Today I’ll touch on the call up of Mike Moustakas, the struggles of Trevor Cahill and Ichiro Suzuki, the continued dominance of Justin Verlander and the fact that there is an NL batter who is excelling right under everyone’s nose.
Back in March I warned people not to reach for Trevor Cahill in Which Pitchers Should I Target? I then ranked Cahill as my 50th best pitcher in my Top-100 Starting Pitchers piece. People sent me some nasty notes saying I was stupid and completely overlooking the great work Cahill did in 2010 (18-8, 2.97 ERA, 1.11 WHIP). It’s still early, but I see vindication on the horizon. Cahill has lost his last four decisions and he has looked atrocious over his last four starts – 7.25 ERA, 1.94 WHIP, 1.07 K/BB ratio. On the year Cahill still owns a strong 3.18 ERA an a passable 1.32 WHIP, but I’ll continue to warn you that I’d be surprised if his ERA doesn’t end up being a run higher than it was last year.
Without looking, who is leading the NL in OPS? If you guessed Lance Berkman (1.080) you’d be right.

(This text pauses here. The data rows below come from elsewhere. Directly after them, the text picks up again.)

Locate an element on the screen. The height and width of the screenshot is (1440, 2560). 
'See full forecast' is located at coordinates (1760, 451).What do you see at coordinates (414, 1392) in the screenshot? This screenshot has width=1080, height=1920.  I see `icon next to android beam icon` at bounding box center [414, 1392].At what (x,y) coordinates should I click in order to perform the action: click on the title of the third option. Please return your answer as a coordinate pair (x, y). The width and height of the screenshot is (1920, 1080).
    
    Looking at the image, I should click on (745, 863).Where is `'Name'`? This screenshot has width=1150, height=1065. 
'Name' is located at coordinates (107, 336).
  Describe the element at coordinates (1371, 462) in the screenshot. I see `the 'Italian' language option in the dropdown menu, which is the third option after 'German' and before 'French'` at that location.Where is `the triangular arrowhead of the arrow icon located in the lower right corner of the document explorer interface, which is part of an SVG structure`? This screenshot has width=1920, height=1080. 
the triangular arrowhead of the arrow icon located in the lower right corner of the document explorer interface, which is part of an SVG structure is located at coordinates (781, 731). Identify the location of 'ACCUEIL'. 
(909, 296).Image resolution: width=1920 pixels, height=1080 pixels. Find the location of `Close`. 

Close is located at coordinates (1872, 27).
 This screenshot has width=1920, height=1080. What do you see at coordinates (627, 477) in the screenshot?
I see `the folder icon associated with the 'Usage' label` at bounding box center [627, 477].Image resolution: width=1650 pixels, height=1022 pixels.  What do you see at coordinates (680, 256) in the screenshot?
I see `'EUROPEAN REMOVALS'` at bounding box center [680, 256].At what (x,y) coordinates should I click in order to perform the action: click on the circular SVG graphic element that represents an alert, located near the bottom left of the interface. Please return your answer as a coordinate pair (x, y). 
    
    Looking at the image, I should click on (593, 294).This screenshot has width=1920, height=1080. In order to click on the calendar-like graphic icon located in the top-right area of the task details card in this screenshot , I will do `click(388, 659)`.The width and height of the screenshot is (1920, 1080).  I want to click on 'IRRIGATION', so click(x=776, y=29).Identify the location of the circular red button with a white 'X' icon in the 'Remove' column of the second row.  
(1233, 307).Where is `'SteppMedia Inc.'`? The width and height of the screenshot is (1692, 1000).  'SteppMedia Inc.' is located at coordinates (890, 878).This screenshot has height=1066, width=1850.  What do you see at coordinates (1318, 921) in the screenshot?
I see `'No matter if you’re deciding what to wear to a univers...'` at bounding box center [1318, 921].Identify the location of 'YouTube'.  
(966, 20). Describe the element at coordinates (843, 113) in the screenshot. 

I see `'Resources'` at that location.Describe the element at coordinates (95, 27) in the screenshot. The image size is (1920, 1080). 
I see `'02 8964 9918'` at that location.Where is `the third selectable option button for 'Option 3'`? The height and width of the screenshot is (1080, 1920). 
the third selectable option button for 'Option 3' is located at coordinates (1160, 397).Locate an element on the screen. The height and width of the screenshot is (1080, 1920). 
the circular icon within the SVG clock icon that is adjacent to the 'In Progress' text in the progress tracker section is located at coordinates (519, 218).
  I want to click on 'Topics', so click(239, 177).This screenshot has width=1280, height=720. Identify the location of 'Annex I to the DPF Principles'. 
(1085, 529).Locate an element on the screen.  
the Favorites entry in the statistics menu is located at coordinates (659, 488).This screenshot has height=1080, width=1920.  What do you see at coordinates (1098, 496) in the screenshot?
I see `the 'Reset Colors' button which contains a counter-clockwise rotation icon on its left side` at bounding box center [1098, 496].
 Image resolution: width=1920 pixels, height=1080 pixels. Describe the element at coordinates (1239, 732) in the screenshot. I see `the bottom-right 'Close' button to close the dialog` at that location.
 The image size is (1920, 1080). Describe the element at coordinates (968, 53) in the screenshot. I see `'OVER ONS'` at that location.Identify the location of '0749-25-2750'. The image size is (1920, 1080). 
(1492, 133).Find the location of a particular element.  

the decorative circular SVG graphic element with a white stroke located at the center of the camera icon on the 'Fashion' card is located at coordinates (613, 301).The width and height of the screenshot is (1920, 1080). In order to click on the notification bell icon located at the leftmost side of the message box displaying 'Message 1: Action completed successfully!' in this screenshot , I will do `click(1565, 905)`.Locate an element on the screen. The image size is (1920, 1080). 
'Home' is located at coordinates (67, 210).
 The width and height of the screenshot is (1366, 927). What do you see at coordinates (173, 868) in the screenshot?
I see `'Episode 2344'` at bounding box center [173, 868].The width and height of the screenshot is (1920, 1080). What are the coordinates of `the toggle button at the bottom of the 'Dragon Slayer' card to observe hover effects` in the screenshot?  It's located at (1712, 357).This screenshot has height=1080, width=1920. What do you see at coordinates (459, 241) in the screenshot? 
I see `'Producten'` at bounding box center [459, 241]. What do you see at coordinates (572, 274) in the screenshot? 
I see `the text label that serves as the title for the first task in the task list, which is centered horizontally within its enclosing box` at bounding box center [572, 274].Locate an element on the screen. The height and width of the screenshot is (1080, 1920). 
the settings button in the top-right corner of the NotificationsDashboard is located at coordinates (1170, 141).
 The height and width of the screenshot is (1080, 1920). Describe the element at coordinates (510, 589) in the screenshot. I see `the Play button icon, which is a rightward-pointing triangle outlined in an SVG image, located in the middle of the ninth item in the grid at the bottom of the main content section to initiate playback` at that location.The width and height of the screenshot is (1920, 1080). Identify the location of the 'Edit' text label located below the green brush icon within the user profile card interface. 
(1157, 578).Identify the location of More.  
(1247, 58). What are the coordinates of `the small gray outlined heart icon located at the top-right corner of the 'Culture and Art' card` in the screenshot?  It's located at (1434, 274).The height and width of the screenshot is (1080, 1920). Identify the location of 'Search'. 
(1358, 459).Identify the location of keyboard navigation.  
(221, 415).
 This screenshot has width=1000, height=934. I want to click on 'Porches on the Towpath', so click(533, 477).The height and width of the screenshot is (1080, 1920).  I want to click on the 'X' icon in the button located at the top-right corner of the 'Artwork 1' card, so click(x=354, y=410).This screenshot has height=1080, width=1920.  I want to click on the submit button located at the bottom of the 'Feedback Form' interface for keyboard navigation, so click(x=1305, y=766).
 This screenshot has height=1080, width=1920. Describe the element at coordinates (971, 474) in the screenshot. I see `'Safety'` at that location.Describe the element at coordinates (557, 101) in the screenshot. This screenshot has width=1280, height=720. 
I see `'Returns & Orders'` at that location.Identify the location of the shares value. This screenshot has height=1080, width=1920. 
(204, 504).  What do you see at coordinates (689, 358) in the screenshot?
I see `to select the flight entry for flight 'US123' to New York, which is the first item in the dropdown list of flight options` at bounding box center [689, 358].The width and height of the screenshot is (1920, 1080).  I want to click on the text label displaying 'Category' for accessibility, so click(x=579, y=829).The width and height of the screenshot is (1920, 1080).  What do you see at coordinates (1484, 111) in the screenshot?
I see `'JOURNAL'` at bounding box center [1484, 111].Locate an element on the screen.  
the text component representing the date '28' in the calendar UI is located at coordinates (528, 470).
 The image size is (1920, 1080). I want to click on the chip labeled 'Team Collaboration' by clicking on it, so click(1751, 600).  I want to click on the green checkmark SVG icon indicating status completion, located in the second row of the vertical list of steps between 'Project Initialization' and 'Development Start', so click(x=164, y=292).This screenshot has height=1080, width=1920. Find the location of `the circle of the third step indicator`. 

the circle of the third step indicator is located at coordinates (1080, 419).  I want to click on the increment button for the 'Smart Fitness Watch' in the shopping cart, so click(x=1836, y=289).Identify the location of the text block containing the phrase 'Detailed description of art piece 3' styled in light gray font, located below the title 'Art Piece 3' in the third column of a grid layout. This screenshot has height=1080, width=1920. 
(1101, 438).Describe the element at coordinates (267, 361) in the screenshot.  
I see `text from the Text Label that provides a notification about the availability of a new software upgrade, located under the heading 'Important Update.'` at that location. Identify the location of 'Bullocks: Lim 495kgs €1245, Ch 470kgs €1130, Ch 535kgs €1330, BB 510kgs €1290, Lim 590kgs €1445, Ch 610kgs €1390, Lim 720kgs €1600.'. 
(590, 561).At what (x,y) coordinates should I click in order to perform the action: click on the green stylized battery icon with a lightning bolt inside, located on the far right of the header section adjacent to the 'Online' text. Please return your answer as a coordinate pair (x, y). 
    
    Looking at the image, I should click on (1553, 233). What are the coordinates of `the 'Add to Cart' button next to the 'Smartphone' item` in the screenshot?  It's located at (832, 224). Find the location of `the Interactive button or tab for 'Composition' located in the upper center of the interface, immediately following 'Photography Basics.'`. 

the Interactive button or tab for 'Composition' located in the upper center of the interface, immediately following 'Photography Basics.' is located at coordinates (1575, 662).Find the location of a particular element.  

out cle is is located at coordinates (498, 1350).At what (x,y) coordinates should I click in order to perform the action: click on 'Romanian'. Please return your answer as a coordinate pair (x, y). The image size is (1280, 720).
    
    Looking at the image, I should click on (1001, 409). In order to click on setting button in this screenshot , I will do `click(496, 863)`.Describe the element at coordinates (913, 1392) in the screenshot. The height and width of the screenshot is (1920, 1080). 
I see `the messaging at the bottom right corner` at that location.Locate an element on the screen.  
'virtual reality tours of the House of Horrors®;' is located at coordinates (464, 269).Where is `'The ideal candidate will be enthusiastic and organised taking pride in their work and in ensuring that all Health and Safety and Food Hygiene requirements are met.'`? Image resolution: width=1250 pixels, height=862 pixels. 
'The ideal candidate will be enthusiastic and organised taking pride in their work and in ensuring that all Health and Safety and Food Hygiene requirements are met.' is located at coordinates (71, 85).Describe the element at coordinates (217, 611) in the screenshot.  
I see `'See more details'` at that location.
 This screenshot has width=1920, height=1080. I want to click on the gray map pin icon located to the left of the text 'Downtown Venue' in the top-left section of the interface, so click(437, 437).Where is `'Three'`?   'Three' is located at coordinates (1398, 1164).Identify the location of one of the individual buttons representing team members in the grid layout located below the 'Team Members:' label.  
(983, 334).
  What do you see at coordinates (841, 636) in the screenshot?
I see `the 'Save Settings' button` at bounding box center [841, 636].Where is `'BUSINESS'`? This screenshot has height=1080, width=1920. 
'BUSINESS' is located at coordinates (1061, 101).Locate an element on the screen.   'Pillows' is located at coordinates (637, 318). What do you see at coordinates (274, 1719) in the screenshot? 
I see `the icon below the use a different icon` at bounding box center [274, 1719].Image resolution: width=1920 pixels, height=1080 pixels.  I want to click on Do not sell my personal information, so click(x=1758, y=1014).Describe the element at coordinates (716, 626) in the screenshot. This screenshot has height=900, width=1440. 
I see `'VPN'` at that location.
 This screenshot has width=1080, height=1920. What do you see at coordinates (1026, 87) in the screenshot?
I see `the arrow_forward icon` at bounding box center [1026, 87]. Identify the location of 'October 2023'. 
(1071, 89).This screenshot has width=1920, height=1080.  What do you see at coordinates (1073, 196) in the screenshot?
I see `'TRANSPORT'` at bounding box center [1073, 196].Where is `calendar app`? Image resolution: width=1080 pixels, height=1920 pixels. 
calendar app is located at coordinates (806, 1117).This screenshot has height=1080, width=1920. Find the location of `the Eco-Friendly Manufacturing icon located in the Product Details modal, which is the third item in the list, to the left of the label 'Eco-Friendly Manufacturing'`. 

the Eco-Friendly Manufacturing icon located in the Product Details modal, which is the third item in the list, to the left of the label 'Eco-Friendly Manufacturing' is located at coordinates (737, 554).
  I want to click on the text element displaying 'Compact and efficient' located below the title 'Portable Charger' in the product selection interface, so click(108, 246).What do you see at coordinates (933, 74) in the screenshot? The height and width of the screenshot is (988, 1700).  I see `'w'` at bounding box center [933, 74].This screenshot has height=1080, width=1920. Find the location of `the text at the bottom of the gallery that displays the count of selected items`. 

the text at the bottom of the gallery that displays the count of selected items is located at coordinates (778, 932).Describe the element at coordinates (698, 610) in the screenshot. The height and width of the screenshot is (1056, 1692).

Some of you may have gotten that one, but tell me, who is sixth in the NL? If you haven’t looked at the list the past couple of days there is no way you would know that it’s the Rockies… Todd Helton (.928). Helton was horrible last year with a .728 OPS in 398 at-bats, but it seems like everyone just wrote him off coming into the year because of his age (38 in August) and back woes despite the fact that he was pretty darn good two years ago (.904 OPS). If you grabbed him late in your mixed league, great job.
Ichiro Suzuki is hitting .252 on the year including an impossible to believe .132 in June and .189 since the start of May in what has been the worst slump of his life (I contracted his t-ball coach to confirm). Ichiro is 37 years old, but can a guy who has 10-straight years of hitting .300 with 200-hits suddenly just stop hitting? I think it’s doubtful. His walk rate is better than normal, and his K-rate would be his best mark since his 2001 season. He is hitting more balls than ever on the ground (62 percent this year versus 56 for his career), but given his skill set that is better than the alternative of him hitting the ball into the air. Ichiro has seen a gradual reduction in his line drive rate the past few years, but his 17.6 percent mark is slightly better than the 17.3 percent rate from last season, yet somehow his BABIP has dropped from .353 to .273. Given that his career BABIP mark is .354 and that he has never finished a year below .316, I believe that mark, and his average, will rebound. He wont hit .328 this year – his career mark – but I think .300 is still doable.
Justin Verlander is 5-0 with a 2.37 ERA over his last eight starts to improve his yearly totals to 7-3 with a 2.89 ERA, 0.94 WHIP and 93 Ks in 102.2 IP (8.15 K/9). Flat out, the guy is an ace.
ROYALS CALL UP SLUGGER
Mike Moustakas was called up by the Royals Thursday as they continue to switch gears midstream by calling up all their youthful talent. Here are my thoughts on the slugging third baseman.
The second player taken in the 2007 draft, Moustakas hit .322 with 36 homers and 124 RBI last year – in just 118 games mind you – to be named to just about every minor league all-star squad you can think of. He started out this season a bit slowly, but after hitting .356 over his last 10 games he upped his average to .287 in Triple-A with 10 homers and 44 RBI in 55 games. The young third baseman has power, plus power actually, and he should be able to flash that immediately with the Royals. For a slugger he also does a fairly good job at avoiding the whiffs, though that doesn’t mean he is ready to be a .300 hitter in the big leagues – he isn’t.
With third base being a minefield this season of injury and poor performance, Moustakas is a name you need to take immediate note of. In my recently released ROTW Rankings: Hitters piece, I listed Moustakas 19th at the position. Why so low? I honestly didn’t think he would be up for another month. At this point I have no problem moving him up to 15th on that list which means he is obviously an immediate add in 15 team leagues, and if you are in a 12 team league that uses corner infielders, he would also be a must add. Of course, this thumbs up shouldn’t be offered without my standard “be careful he is just a rookie with no big league experience” line. I’m predicting success here based on his skills and pedigree, but that is by no means a guarantee that he will live up to the hype in 2011.